HISTOLOGY LABORATORY: BIO SCI 1450 SPRING 2005
STANLEY SHOSTAK with the assistance of DAVE SCHOPPY
Laboratory: Tuesday or Wednesday at 1­2:50 pm in 102 Clapp Hall.

INTRODUCTION TO THE LAB

The lab is devoted exclusively to the microscopic study of  slides. Almost all of them are of mammalian tissue and organs, including many specimens from human beings. The slides are of professional quality—the kind you would see in a pathology lab—and, for the most part, beautifully stained.
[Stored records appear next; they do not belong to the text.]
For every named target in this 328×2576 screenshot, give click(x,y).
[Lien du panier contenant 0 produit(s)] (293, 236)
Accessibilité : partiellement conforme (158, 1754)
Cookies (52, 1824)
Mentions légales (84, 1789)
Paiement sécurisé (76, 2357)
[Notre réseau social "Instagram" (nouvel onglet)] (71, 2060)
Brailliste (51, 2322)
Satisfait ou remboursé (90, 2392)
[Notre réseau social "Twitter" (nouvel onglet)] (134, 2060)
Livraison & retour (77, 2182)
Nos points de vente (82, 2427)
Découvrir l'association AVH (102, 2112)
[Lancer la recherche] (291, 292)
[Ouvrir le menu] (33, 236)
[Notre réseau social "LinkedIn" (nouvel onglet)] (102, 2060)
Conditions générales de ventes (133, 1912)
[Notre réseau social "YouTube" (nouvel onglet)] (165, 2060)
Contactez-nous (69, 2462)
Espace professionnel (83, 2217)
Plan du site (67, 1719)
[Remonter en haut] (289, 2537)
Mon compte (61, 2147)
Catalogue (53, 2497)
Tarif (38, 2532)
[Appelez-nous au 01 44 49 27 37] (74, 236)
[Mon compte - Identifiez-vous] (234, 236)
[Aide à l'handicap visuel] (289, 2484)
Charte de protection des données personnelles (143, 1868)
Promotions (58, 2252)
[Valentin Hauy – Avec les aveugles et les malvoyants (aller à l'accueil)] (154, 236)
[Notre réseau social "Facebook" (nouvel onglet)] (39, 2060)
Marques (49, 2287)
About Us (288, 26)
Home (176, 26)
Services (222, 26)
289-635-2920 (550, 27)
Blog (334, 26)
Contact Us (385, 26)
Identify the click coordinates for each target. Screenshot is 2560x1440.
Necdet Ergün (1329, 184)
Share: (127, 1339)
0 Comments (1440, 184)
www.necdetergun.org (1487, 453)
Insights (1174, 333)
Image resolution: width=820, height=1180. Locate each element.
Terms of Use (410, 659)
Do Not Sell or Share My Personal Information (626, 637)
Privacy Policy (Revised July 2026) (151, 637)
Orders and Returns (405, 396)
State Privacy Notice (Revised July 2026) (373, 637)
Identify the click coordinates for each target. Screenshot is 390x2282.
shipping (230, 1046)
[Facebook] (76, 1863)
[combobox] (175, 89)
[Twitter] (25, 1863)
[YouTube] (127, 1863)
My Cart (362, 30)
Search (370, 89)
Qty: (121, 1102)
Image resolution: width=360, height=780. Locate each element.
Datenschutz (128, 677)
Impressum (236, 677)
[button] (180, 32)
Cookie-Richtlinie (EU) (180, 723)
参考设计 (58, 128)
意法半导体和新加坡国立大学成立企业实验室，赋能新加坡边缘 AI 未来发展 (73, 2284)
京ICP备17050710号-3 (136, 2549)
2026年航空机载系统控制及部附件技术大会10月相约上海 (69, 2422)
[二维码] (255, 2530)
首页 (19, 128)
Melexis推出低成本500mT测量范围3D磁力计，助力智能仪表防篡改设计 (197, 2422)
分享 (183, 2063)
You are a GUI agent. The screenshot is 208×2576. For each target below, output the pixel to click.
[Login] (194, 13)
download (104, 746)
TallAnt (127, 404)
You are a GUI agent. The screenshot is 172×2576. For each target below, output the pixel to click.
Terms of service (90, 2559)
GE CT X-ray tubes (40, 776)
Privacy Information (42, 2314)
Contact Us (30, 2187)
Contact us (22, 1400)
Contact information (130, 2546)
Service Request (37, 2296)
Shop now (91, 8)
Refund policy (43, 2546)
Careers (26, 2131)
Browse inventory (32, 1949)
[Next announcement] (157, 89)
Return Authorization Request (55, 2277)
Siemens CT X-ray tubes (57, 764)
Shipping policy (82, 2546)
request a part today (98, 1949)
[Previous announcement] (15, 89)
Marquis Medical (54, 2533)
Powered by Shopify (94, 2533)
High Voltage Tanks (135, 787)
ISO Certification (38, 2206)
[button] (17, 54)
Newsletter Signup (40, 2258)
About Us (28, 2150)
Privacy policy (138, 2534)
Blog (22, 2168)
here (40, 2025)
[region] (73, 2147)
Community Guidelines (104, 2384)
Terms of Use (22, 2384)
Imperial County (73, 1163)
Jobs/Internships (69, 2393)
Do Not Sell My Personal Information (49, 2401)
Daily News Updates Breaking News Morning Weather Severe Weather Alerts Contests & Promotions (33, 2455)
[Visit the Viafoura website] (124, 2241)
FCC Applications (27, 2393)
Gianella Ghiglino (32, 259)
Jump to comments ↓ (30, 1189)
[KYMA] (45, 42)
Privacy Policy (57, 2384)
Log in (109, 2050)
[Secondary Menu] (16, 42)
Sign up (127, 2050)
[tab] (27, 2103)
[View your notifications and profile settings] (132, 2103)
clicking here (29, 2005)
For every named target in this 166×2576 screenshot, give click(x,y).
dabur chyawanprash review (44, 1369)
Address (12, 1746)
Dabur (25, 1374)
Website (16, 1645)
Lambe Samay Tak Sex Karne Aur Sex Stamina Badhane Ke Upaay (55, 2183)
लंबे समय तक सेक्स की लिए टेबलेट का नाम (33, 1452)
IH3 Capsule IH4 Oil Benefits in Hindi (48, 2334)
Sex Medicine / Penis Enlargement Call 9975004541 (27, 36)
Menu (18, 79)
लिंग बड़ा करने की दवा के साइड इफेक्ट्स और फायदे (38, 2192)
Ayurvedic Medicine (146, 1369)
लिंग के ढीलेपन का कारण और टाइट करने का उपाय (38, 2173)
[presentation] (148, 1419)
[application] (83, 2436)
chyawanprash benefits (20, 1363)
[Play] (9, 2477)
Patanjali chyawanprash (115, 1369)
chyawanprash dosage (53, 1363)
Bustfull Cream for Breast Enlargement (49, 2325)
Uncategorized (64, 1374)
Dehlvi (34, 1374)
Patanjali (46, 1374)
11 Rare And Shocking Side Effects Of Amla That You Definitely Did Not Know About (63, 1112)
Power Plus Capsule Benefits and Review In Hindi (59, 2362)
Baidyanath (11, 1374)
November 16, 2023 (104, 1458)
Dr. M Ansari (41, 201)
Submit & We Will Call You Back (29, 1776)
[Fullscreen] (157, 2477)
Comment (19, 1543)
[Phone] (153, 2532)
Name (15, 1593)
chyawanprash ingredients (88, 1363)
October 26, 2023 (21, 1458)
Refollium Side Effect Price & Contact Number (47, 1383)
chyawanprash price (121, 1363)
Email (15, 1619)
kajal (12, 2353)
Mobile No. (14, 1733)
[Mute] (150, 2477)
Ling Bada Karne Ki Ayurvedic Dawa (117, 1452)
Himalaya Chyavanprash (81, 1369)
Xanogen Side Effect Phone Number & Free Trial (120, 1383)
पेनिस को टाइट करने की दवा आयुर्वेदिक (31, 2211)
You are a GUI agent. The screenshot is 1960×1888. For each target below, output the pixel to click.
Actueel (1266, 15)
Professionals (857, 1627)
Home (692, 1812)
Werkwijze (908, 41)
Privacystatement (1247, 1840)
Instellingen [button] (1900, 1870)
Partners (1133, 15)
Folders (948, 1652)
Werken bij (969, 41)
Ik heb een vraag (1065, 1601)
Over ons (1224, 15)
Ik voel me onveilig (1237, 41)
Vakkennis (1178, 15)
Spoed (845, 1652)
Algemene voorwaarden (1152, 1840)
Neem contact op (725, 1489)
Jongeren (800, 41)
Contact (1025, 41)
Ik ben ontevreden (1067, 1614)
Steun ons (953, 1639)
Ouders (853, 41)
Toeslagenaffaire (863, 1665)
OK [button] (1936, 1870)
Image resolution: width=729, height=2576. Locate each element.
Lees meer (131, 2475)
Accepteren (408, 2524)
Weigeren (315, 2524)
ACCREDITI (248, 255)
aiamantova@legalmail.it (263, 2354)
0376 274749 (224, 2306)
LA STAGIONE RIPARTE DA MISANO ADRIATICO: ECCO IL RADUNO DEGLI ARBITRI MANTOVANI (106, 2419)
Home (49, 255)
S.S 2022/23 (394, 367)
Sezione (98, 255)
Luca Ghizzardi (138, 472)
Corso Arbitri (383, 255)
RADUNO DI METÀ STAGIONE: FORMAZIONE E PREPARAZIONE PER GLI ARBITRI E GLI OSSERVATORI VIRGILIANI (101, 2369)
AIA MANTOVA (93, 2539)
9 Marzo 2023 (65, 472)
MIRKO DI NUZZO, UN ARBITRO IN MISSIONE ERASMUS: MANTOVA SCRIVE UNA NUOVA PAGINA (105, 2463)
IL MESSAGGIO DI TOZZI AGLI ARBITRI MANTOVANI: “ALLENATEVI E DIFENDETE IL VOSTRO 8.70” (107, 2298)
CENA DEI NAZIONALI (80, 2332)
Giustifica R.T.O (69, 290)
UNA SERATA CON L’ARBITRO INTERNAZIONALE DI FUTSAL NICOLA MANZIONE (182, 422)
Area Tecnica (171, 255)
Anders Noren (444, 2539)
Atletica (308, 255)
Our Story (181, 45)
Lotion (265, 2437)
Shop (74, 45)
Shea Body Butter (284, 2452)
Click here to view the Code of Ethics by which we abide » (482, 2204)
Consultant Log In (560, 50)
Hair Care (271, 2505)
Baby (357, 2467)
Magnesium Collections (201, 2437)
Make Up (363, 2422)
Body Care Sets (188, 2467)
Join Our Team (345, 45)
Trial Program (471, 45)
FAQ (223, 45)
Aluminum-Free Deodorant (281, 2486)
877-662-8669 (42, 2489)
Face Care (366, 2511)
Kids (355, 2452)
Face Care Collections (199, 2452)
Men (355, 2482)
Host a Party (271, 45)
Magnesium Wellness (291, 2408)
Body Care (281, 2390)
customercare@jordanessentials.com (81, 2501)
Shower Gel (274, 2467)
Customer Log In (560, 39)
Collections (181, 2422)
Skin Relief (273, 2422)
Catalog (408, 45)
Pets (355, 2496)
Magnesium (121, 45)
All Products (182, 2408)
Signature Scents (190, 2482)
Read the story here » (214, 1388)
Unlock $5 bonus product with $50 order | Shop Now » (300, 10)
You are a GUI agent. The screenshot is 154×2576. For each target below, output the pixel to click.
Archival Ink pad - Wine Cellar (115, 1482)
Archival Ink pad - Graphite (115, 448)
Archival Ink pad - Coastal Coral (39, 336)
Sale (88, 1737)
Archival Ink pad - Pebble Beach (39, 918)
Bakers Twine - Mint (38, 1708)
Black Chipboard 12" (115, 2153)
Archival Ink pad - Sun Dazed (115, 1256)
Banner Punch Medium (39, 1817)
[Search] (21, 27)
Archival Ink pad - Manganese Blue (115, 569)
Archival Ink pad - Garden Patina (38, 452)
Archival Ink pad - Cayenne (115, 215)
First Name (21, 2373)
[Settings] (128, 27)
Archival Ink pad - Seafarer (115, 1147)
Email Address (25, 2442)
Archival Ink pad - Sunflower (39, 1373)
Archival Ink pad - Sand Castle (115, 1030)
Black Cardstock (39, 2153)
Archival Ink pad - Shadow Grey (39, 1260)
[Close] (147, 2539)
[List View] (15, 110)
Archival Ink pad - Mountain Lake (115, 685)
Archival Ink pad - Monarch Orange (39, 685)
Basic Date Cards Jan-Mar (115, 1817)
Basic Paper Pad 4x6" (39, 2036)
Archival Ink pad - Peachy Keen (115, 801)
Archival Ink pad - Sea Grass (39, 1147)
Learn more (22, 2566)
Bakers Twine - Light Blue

What you're supposed to do in lab is learn to think histologically! What's really challenging about the lab is trying to see the material spatially in three dimensions and temporally in four dimensions. For example, if a section has many circular profiles of similar tissue, you might imagine that the profiles were connected in a coiled tube, while if a section has cells sharing the same space but with different characteristics, you might imagine that the cells were differentiating from a common source. That's thinking histologically! And what would you imagine was going on in a cell with a vesicular, salt-and-pepper nucleus, a large nucleolus and a basophilic cytoplasm? And what about…? etc.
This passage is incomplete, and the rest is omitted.